If you're targeting a particular architecture and compiler, then you can also just dump the C++ object as raw bytes, and create a parser on the C# side.
Quite what is better depends how tightly coupled you want your endpoints to be, and whether the data is mainly numerical (HDF5), tree and sequence structures (ASN.1), or simple plain data objects (directly writing the values in memory)
Other options would be:
creating a binary file that contains the data in the way you need it
( not a easy & portable solution )
XML
YAML
plain text files
There are a lot of options you can choose from. Named pipes, shared
memory, DDE, remoting... Depends on your particular need.
Quick googling gave the following:
Named pipes
Named Shared Memory
DDE
As mentioned already, Protocol Buffers are a good option.

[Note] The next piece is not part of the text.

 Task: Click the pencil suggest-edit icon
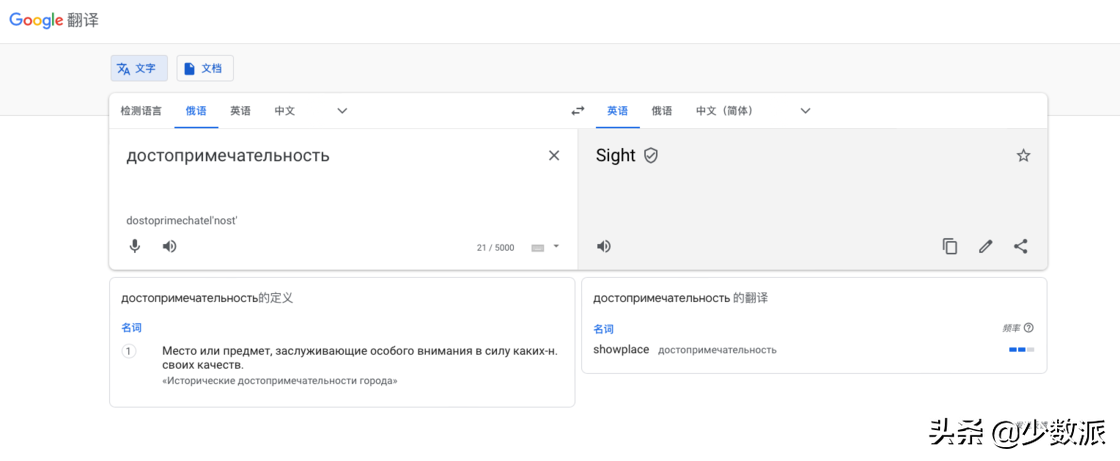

If that option doesn't suit your needs, then I would look at sending the XML over to the client (you would have to prefix the message with the length so you know how much to read) and then using an implementation of IXmlSerializer or use the DataContract/DataMember attributes in conjunction with the DataContractSerializer to get your representation in .NET.
I would recommend against using the marshaling attributes, as they aren't supported on things like List<T> and a number of other standard .NET classes which you would use normally.